URTEILSTEXT
::::::
Richtlinie 2001/18/EG vom 12. März 2001 über die absichtliche Freisetzung genetisch veränderter Organismen in die Umwelt und zur Aufhebung der Richtlinie 90/220/EWG Art. 34 Abs. 1
Diese Entscheidung enthält keinen zur Veröffentlichung bestimmten Leitsatz.
Quelle: Gerichtshof der Europäischen Gemeinschaften in L-2925 Luxemburg

URTEIL DES GERICHTSHOFES (Vierte Kammer)

15. Juli 2004(1)

"Vertragsverletzung eines Mitgliedstaats - Nichtumsetzung - Richtlinie 2001/18/EG"

Parteien:

In der Rechtssache C-420/03

Kommission der Europäischen Gemeinschaften, vertreten durch U. Wölker als Bevollmächtigten, Zustellungsanschrift in Luxemburg,

Klägerin,

gegen

Bundesrepublik Deutschland, vertreten durch W.-D. Plessing und M. Lumma als Bevollmächtigte,

Beklagte,

wegen Feststellung, dass die Bundesrepublik Deutschland dadurch gegen ihre Verpflichtungen aus der Richtlinie 2001/18/EG des Europäischen Parlaments und des Rates vom 12. März 2001 über die absichtliche Freisetzung genetisch veränderter Organismen in die Umwelt und zur Aufhebung der Richtlinie 90/220/EWG des Rates (ABl. L 106, S. 1) verstoßen hat, dass sie die zur Umsetzung dieser Richtlinie erforderlichen Rechts- und Verwaltungsvorschriften nicht erlassen oder der Kommission jedenfalls nicht mitgeteilt hat,

erlässt

DER GERICHTSHOF (Vierte Kammer)
::::::
AUFGABE A
Wer vertrat die Kommission laut Urteilstext?
AUFGABE B
Schreib aus dem Urteilstext wortgetreu die Stelle ab, die mit „Richtlinie 2001/18/EG vom“ anfängt und bis einschließlich „GERICHTSHOFES (Vierte Kammer)“ geht.
::::::
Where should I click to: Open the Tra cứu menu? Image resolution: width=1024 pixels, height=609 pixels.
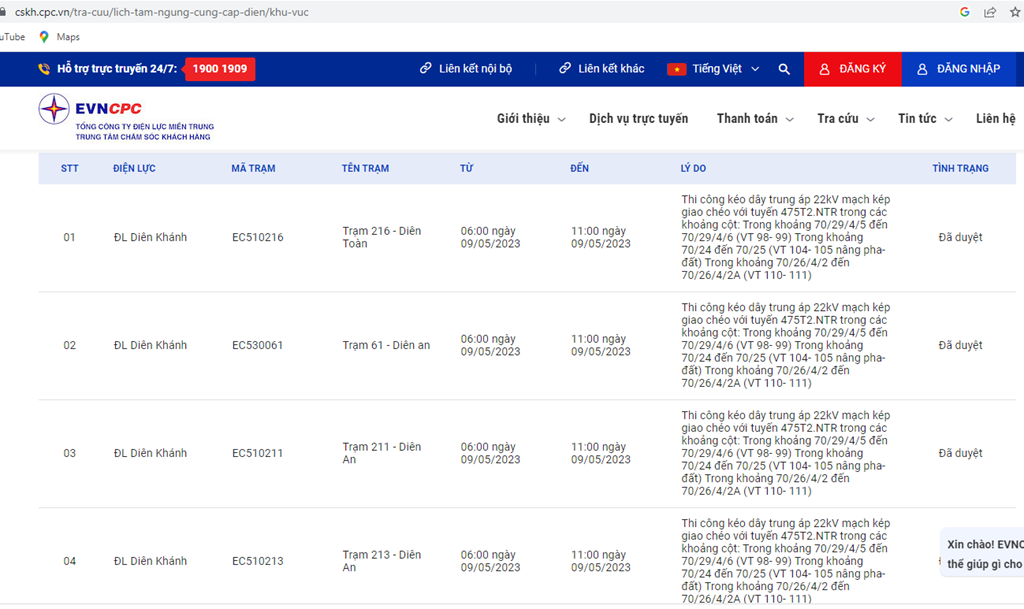pyautogui.click(x=845, y=119)
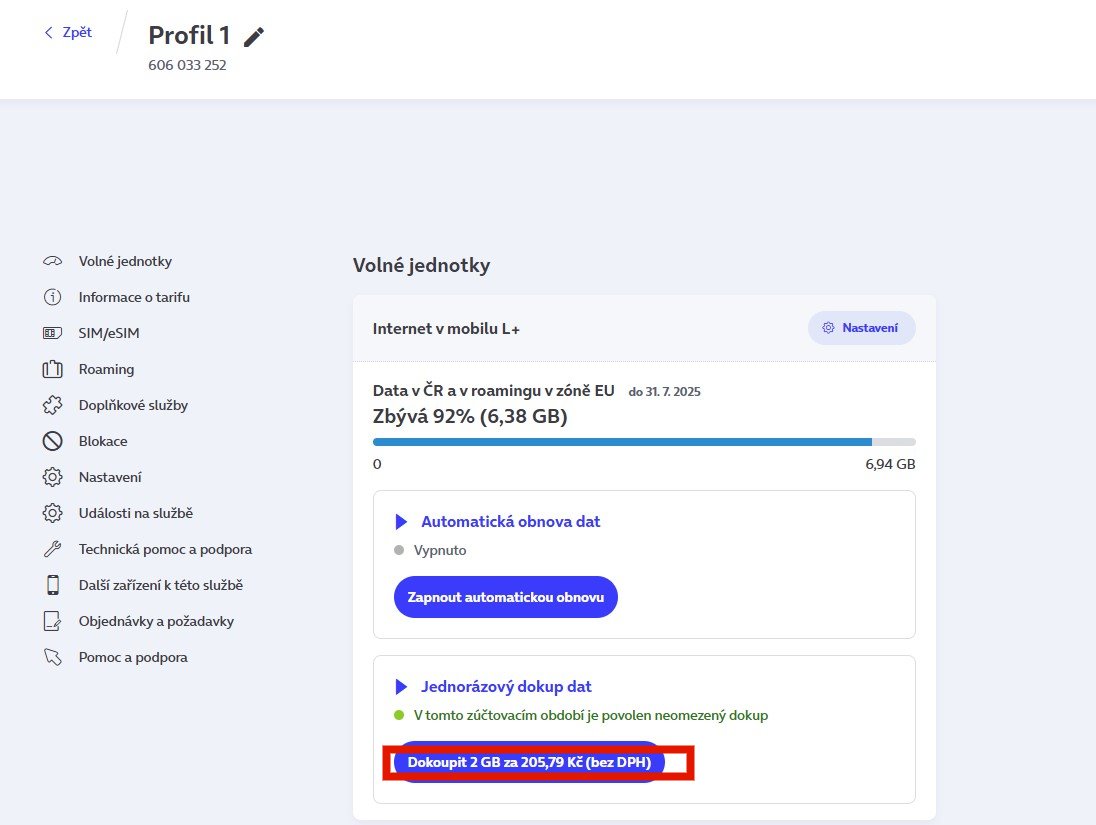Click the Technická pomoc wrench icon
Viewport: 1096px width, 825px height.
pyautogui.click(x=52, y=549)
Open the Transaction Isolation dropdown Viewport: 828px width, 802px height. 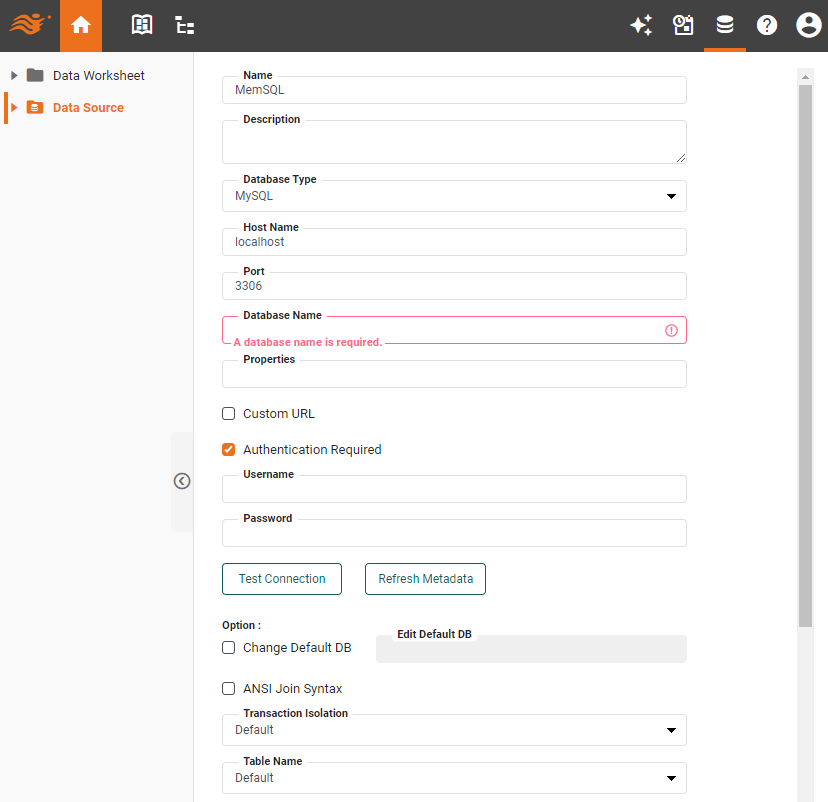pos(671,730)
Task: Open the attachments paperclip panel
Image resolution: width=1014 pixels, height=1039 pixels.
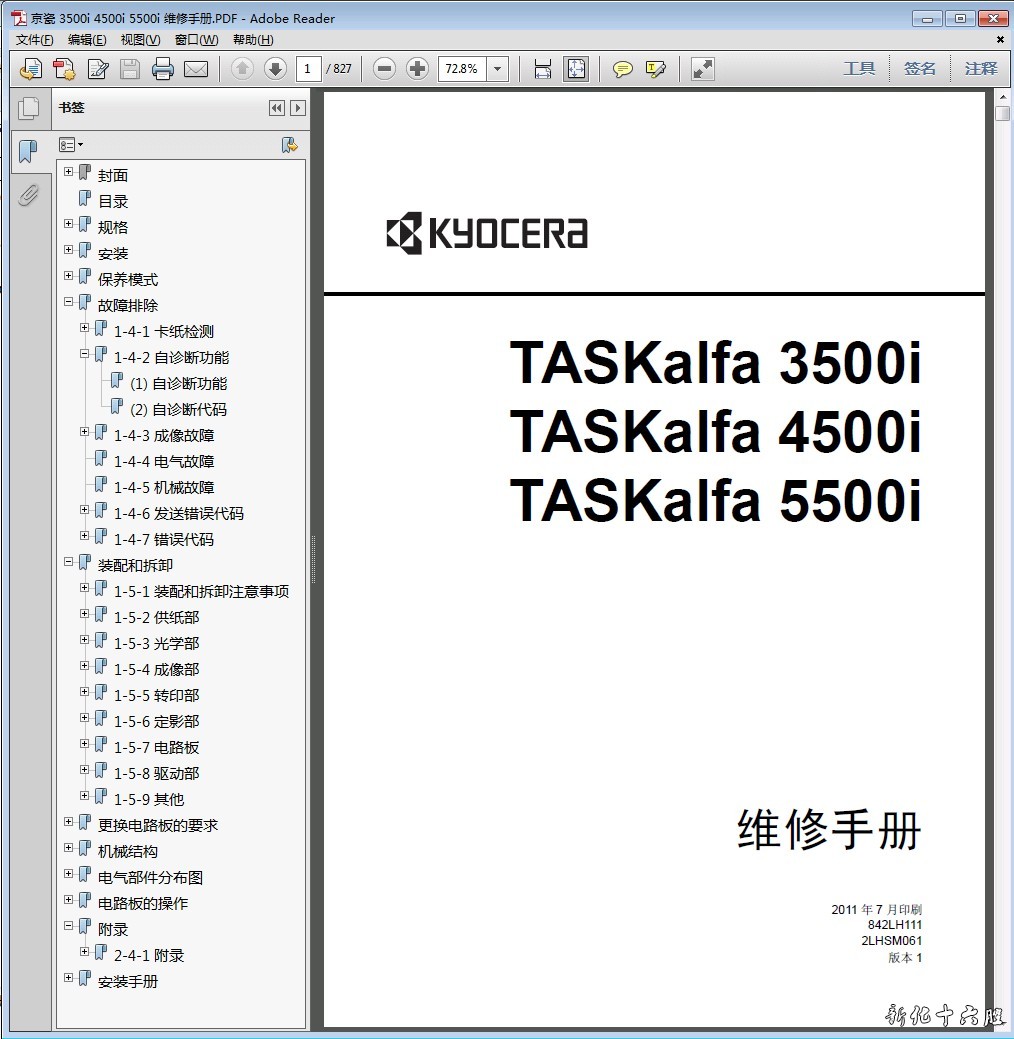Action: point(28,194)
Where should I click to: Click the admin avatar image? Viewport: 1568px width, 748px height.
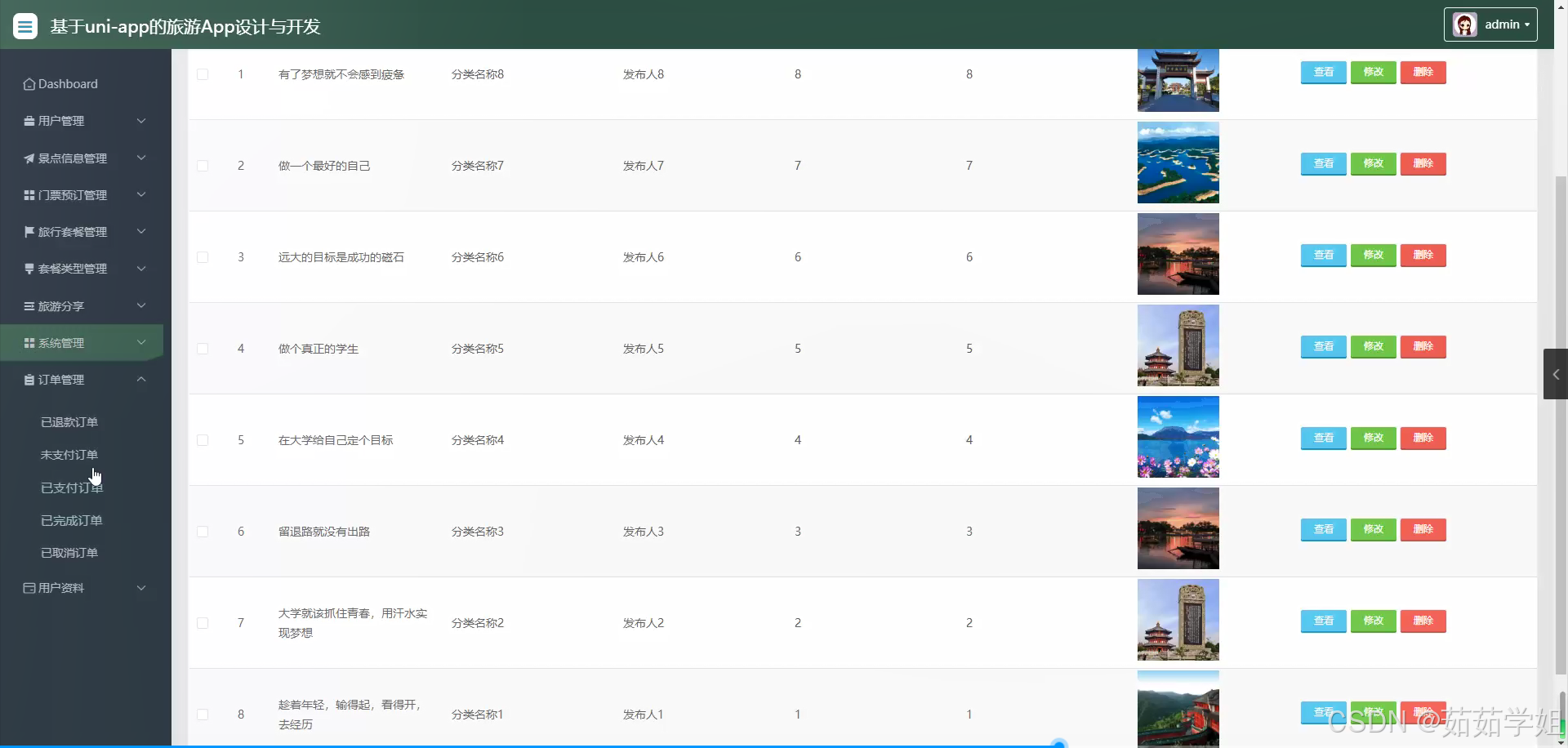[x=1464, y=24]
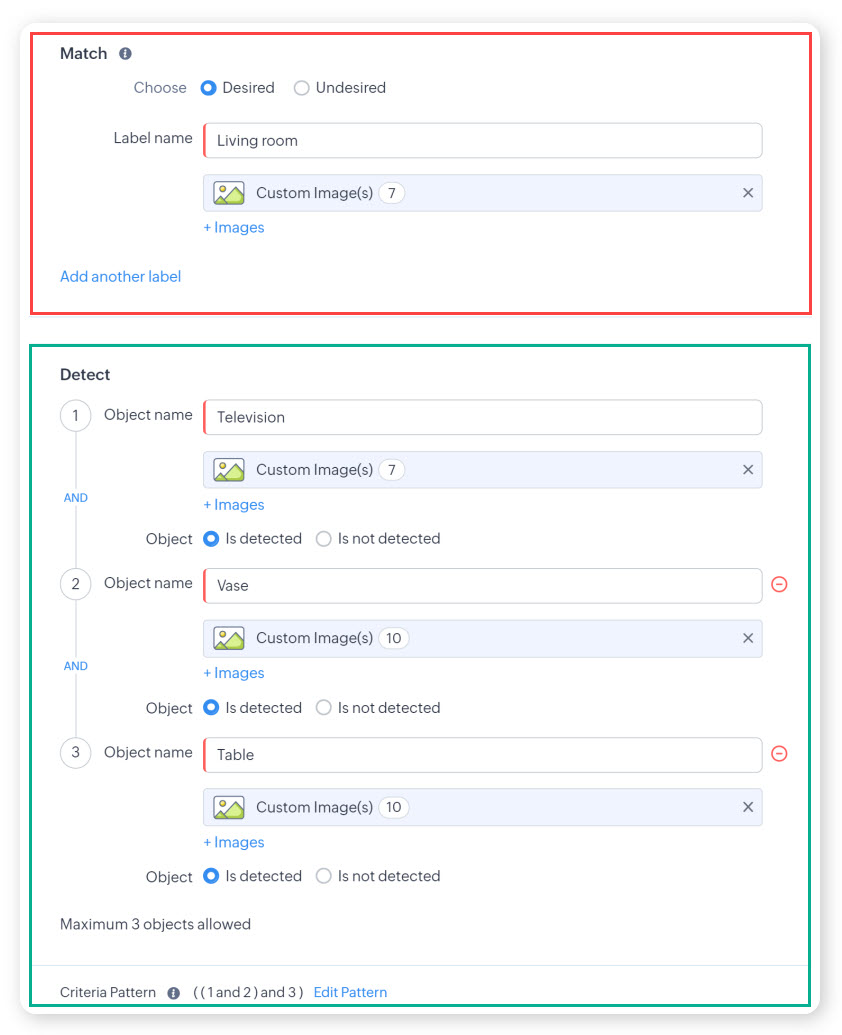Open the Edit Pattern link
The height and width of the screenshot is (1035, 842).
click(350, 993)
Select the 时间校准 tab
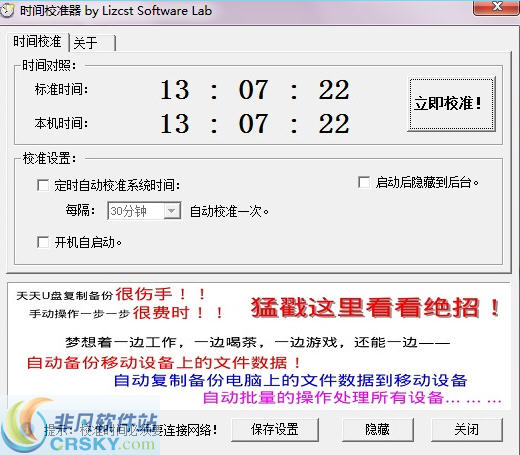The height and width of the screenshot is (455, 520). coord(38,42)
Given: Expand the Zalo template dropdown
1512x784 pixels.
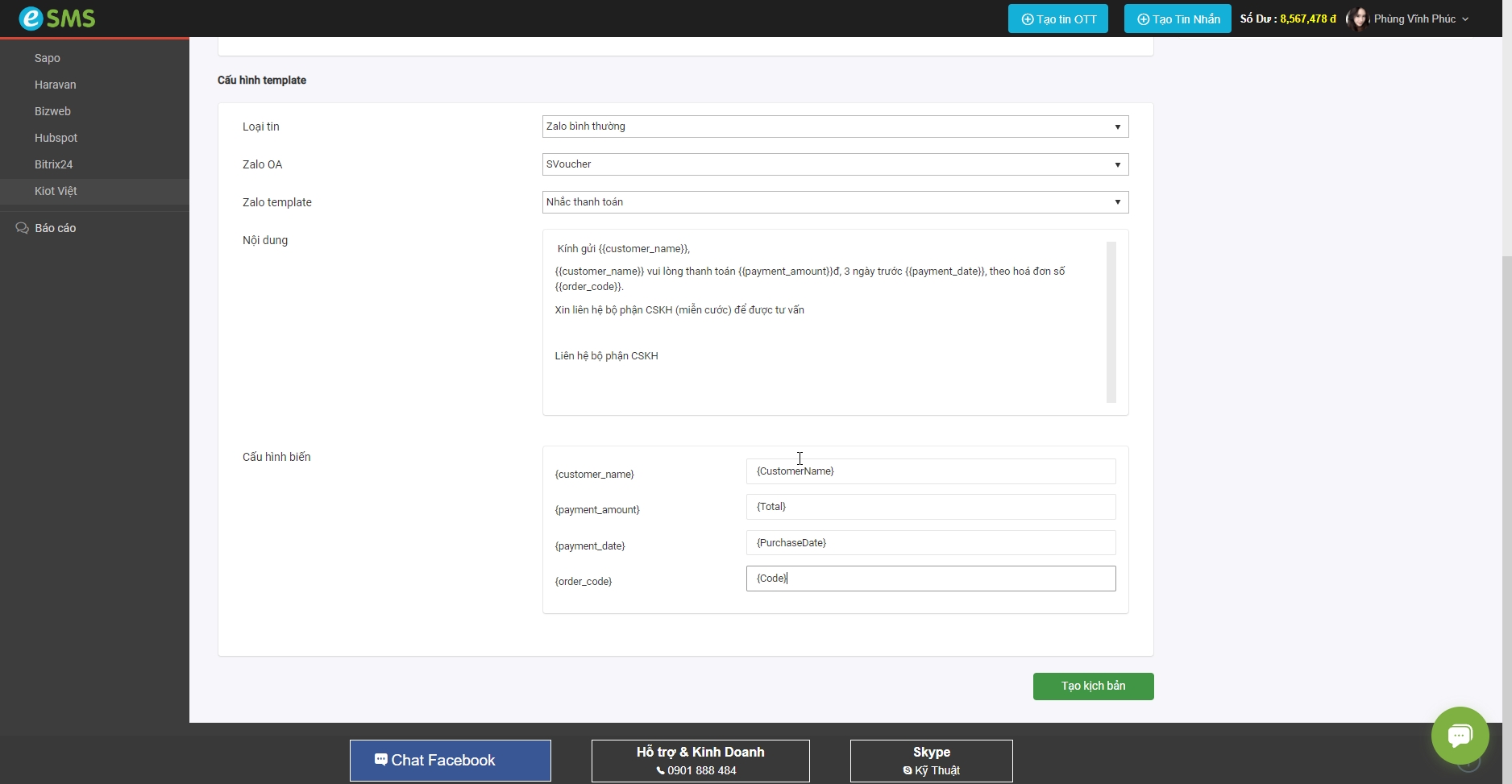Looking at the screenshot, I should pyautogui.click(x=835, y=202).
::::::
ANTWORT A
U. Wölker als Bevollmächtigter.

ANTWORT B
Richtlinie 2001/18/EG vom 12. März 2001 über die absichtliche Freisetzung genetisch veränderter Organismen in die Umwelt und zur Aufhebung der Richtlinie 90/220/EWG Art. 34 Abs. 1
Diese Entscheidung enthält keinen zur Veröffentlichung bestimmten Leitsatz.
Quelle: Gerichtshof der Europäischen Gemeinschaften in L-2925 Luxemburg

URTEIL DES GERICHTSHOFES (Vierte Kammer)